In terzo luogo, incide in modo sproporzionato sull'autonomia contrattuale anche il divieto assoluto di rinunciare al diritto agli interessi di mora, sottraendolo a un suo possibile utilizzo nell'ambito della dinamica negoziale.

L'autonomia negoziale rappresenta, invece, un principio fondamentale per il buon funzionamento della contrattazione tra le parti, idoneo a consentire l'esercizio del diritto dei contraenti di stabilire le condizioni del loro accordo contrattuale, adattandolo alle specifiche esigenze e circostanze di ciascuna situazione, la cui tempistica può variare a seconda del tipo di impresa, del tipo di servizio o prodotto fornito e delle negoziazioni tra le parti coinvolte.

La salvaguardia dell'autonomia negoziale in ambito privatistico è quindi un valore da tutelare, mentre una revisione della direttiva che produca un'eccessiva compressione della libertà contrattuale rischia di esulare dalle competenze concorrenti dell'UE in tema di mercato interno, incidendo in maniera sproporzionata sulle discipline nazionali in tema di ordinamento civile sulle obbligazioni pecuniarie.
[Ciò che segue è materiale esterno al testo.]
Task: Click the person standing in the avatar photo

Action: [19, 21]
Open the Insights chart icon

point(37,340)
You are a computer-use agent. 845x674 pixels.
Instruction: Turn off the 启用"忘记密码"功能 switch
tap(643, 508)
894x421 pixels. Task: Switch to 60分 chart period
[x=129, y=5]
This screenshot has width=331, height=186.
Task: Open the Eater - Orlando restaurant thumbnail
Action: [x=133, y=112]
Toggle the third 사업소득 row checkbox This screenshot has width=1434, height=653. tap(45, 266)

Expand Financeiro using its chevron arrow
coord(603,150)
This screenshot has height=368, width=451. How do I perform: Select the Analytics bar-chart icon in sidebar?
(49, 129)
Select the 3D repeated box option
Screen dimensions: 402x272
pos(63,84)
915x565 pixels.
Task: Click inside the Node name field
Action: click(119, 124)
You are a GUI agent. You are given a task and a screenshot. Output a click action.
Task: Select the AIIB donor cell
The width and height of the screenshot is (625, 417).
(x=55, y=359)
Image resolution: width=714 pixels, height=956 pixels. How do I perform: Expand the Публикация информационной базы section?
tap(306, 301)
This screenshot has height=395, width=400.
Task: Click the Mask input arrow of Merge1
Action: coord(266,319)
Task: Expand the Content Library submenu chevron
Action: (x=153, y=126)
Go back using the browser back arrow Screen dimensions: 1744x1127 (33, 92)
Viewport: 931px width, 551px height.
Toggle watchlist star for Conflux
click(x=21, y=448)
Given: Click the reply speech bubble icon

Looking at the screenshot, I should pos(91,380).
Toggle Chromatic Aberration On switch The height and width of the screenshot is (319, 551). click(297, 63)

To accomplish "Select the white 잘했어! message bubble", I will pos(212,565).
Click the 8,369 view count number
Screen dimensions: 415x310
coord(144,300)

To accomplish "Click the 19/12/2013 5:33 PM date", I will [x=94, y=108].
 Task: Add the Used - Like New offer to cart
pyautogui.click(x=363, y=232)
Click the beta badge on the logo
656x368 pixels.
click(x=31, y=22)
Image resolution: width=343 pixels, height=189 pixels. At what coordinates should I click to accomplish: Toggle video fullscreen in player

Il codice civile italiano contiene già numerose disposizioni volte a regolare le conseguenze dell'inadempimento prevedendo al contempo forme di esonero di responsabilità in caso di non imputabilità del ritardo o per l'impossibilità temporanea di adempiere, che rischiano quindi di creare problematiche di compatibilità con la proposta di regolamento.

Si aggiunge che la fissazione di un termine massimo inderogabile per il pagamento, pari a 30 giorni, produce di per sé alla sua scadenza, l'automatica messa in mora del debitore inadempiente, con evidenti riflessi anche sull'assoggettabilità dello stesso a procedure fallimentari che comportano, per il creditore, l'improbabilità di un adempimento integrale.

In quarto luogo, si ritiene eccessivo anche il grado di riduzione dei tempi di pagamento, ottenuto anche con l'eliminazione di qualsiasi tipo di deroga e la nullità di ogni diversa clausola contrattuale o prassi commerciale, che potrebbe avere un impatto significativo sull'intero sistema imprenditoriale e sui conti pubblici.

L'eccessiva riduzione dei tempi massimi di pagamento, senza possibilità di eccezione, rischia infatti di ottenere un effetto contrario a quello desiderato di aiutare l'economia, soffocando la liquidità delle piccole e medie imprese che devono far fronte ai pagamenti, magari avendo grandi quantità di crediti ancora insoluti con altre imprese o con la pubblica amministrazione.

In quinto luogo, risvolti particolari valgono per il settore pubblico, su cui le nuove disposizioni previste potrebbero avere un impatto significativo.

Particolarmente gravosa appare la riduzione dei tempi di pagamento relativi agli enti del servizio sanitario, per i quali la proposta di regolamento non ammette più i pagamenti a 60 giorni, ma a 30 giorni.

Non trascurabili sarebbero inoltre anche gli oneri amministrativi dei predetti enti, che dovrebbero adottare misure organizzative di rilevante impatto al fine di ricondurre i tempi di pagamento nell'ambito del nuovo e inderogabile termine di 30 giorni.

Infine, appaiono in ogni caso condivisibili le disposizioni contenute nella proposta di regolamento che impegnano gli Stati membri a rafforzare l'applicabilità della disciplina sui ritardati pagamenti mediante mezzi di ricorso efficaci. Nelle transazioni tra imprese, infatti, al fine di tutelare la parte più debole, più che stabilire norme più stringenti sui tempi di pagamento, occorre rafforzare il contrasto agli abusi, mediante gli strumenti di tutela giudiziaria o procedure alternative (ADR o istituzione di apposite autorità nazionali preposte ai reclami) che possano concludersi in tempi brevi e con costi sostenibili.